Repeat the full listing, word for word.
════════════════
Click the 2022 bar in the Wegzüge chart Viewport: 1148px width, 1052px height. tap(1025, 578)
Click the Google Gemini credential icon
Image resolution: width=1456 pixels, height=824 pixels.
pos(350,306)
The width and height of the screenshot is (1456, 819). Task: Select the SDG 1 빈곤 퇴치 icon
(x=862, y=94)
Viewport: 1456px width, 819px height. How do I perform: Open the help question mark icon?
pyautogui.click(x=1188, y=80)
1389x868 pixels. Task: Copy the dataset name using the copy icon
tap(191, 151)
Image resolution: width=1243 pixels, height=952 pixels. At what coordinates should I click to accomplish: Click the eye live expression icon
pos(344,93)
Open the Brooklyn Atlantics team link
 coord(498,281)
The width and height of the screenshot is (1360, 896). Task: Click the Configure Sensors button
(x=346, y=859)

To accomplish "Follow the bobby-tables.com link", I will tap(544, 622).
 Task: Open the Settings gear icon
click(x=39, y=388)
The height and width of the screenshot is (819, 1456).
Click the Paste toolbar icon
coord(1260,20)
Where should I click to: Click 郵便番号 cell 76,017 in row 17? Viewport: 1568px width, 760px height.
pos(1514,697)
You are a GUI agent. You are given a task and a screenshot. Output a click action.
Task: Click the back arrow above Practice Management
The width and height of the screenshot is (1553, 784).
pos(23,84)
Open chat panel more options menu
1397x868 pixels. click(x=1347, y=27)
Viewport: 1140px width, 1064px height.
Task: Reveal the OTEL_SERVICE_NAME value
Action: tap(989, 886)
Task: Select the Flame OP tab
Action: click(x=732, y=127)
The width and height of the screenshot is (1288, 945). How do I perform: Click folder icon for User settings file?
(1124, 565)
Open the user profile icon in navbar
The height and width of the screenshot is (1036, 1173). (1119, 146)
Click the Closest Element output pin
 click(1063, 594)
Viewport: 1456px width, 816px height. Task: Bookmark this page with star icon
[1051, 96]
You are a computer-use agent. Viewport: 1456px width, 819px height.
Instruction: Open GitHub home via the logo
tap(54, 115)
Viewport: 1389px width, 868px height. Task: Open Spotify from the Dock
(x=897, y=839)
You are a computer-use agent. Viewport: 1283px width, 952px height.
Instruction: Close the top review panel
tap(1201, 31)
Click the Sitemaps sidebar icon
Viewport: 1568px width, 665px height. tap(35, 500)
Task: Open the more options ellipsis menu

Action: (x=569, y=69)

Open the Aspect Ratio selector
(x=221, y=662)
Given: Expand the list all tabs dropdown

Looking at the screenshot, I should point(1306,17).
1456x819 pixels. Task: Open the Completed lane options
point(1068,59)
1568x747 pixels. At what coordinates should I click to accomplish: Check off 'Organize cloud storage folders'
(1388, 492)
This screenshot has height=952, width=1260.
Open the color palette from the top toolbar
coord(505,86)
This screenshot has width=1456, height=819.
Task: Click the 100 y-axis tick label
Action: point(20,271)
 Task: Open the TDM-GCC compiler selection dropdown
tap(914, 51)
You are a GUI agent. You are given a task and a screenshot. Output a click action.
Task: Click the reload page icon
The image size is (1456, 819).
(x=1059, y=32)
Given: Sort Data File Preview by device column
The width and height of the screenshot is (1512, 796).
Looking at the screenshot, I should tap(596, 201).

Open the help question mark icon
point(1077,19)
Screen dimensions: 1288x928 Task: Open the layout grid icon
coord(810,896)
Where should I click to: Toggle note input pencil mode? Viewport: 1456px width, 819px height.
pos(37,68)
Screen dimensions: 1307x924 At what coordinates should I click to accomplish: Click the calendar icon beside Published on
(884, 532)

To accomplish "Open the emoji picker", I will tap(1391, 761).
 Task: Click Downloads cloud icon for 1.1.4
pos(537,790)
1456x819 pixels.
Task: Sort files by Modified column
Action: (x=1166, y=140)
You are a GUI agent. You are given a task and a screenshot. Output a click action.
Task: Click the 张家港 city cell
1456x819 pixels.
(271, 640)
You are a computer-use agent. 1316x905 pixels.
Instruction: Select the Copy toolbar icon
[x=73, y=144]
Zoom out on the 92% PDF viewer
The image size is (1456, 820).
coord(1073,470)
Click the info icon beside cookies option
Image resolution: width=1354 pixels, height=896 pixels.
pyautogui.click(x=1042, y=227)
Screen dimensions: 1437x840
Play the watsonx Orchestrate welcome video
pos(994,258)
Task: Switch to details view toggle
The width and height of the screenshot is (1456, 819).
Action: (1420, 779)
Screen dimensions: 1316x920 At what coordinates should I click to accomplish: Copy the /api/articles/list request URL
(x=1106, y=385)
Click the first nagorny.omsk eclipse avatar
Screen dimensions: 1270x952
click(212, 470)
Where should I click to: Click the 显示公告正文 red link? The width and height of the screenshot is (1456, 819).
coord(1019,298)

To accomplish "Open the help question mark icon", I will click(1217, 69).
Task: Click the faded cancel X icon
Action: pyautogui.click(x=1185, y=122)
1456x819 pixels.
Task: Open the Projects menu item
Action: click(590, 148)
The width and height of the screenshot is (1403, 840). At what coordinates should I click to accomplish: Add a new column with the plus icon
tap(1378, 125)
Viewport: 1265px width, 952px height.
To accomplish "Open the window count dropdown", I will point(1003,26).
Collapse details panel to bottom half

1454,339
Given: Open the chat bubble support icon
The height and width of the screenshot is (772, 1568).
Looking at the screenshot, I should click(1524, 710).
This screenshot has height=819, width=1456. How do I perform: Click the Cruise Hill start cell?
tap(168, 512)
════════════════
- EXERCISE SOLUTION:
Click the 2022 bar in the Wegzüge chart Viewport: 1148px width, 1052px height. tap(1025, 578)
Click the Google Gemini credential icon
Image resolution: width=1456 pixels, height=824 pixels.
pos(350,306)
The width and height of the screenshot is (1456, 819). Task: Select the SDG 1 빈곤 퇴치 icon
(x=862, y=94)
Viewport: 1456px width, 819px height. How do I perform: Open the help question mark icon?
pyautogui.click(x=1188, y=80)
1389x868 pixels. Task: Copy the dataset name using the copy icon
tap(191, 151)
Image resolution: width=1243 pixels, height=952 pixels. At what coordinates should I click to accomplish: Click the eye live expression icon
pos(344,93)
Open the Brooklyn Atlantics team link
 coord(498,281)
The width and height of the screenshot is (1360, 896). Task: Click the Configure Sensors button
(x=346, y=859)

To accomplish "Follow the bobby-tables.com link", I will tap(544, 622).
 Task: Open the Settings gear icon
click(x=39, y=388)
The height and width of the screenshot is (819, 1456).
Click the Paste toolbar icon
coord(1260,20)
Where should I click to: Click 郵便番号 cell 76,017 in row 17? Viewport: 1568px width, 760px height.
pos(1514,697)
You are a GUI agent. You are given a task and a screenshot. Output a click action.
Task: Click the back arrow above Practice Management
The width and height of the screenshot is (1553, 784).
pos(23,84)
Open chat panel more options menu
1397x868 pixels. click(x=1347, y=27)
Viewport: 1140px width, 1064px height.
Task: Reveal the OTEL_SERVICE_NAME value
Action: tap(989, 886)
Task: Select the Flame OP tab
Action: click(x=732, y=127)
The width and height of the screenshot is (1288, 945). How do I perform: Click folder icon for User settings file?
(1124, 565)
Open the user profile icon in navbar
The height and width of the screenshot is (1036, 1173). (1119, 146)
Click the Closest Element output pin
 click(1063, 594)
Viewport: 1456px width, 816px height. Task: Bookmark this page with star icon
[1051, 96]
You are a computer-use agent. Viewport: 1456px width, 819px height.
Instruction: Open GitHub home via the logo
tap(54, 115)
Viewport: 1389px width, 868px height. Task: Open Spotify from the Dock
(x=897, y=839)
You are a computer-use agent. Viewport: 1283px width, 952px height.
Instruction: Close the top review panel
tap(1201, 31)
Click the Sitemaps sidebar icon
Viewport: 1568px width, 665px height. tap(35, 500)
Task: Open the more options ellipsis menu

Action: (x=569, y=69)

Open the Aspect Ratio selector
(x=221, y=662)
Given: Expand the list all tabs dropdown

Looking at the screenshot, I should point(1306,17).
1456x819 pixels. Task: Open the Completed lane options
point(1068,59)
1568x747 pixels. At what coordinates should I click to accomplish: Check off 'Organize cloud storage folders'
(1388, 492)
This screenshot has height=952, width=1260.
Open the color palette from the top toolbar
coord(505,86)
This screenshot has width=1456, height=819.
Task: Click the 100 y-axis tick label
Action: point(20,271)
 Task: Open the TDM-GCC compiler selection dropdown
tap(914, 51)
You are a GUI agent. You are given a task and a screenshot. Output a click action.
Task: Click the reload page icon
The image size is (1456, 819).
(x=1059, y=32)
Given: Sort Data File Preview by device column
The width and height of the screenshot is (1512, 796).
Looking at the screenshot, I should tap(596, 201).

Open the help question mark icon
point(1077,19)
Screen dimensions: 1288x928 Task: Open the layout grid icon
coord(810,896)
Where should I click to: Toggle note input pencil mode? Viewport: 1456px width, 819px height.
pos(37,68)
Screen dimensions: 1307x924 At what coordinates should I click to accomplish: Click the calendar icon beside Published on
(884, 532)

To accomplish "Open the emoji picker", I will tap(1391, 761).
 Task: Click Downloads cloud icon for 1.1.4
pos(537,790)
1456x819 pixels.
Task: Sort files by Modified column
Action: (x=1166, y=140)
You are a GUI agent. You are given a task and a screenshot. Output a click action.
Task: Click the 张家港 city cell
1456x819 pixels.
(271, 640)
You are a computer-use agent. 1316x905 pixels.
Instruction: Select the Copy toolbar icon
[x=73, y=144]
Zoom out on the 92% PDF viewer
The image size is (1456, 820).
coord(1073,470)
Click the info icon beside cookies option
Image resolution: width=1354 pixels, height=896 pixels.
pyautogui.click(x=1042, y=227)
Screen dimensions: 1437x840
Play the watsonx Orchestrate welcome video
pos(994,258)
Task: Switch to details view toggle
The width and height of the screenshot is (1456, 819).
Action: (1420, 779)
Screen dimensions: 1316x920 At what coordinates should I click to accomplish: Copy the /api/articles/list request URL
(x=1106, y=385)
Click the first nagorny.omsk eclipse avatar
Screen dimensions: 1270x952
click(212, 470)
Where should I click to: Click the 显示公告正文 red link? The width and height of the screenshot is (1456, 819).
coord(1019,298)

To accomplish "Open the help question mark icon", I will click(1217, 69).
Task: Click the faded cancel X icon
Action: pyautogui.click(x=1185, y=122)
1456x819 pixels.
Task: Open the Projects menu item
Action: click(590, 148)
The width and height of the screenshot is (1403, 840). At what coordinates should I click to accomplish: Add a new column with the plus icon
tap(1378, 125)
Viewport: 1265px width, 952px height.
To accomplish "Open the window count dropdown", I will point(1003,26).
Collapse details panel to bottom half

1454,339
Given: Open the chat bubble support icon
The height and width of the screenshot is (772, 1568).
Looking at the screenshot, I should click(1524, 710).
This screenshot has height=819, width=1456. How do I perform: Click the Cruise Hill start cell?
tap(168, 512)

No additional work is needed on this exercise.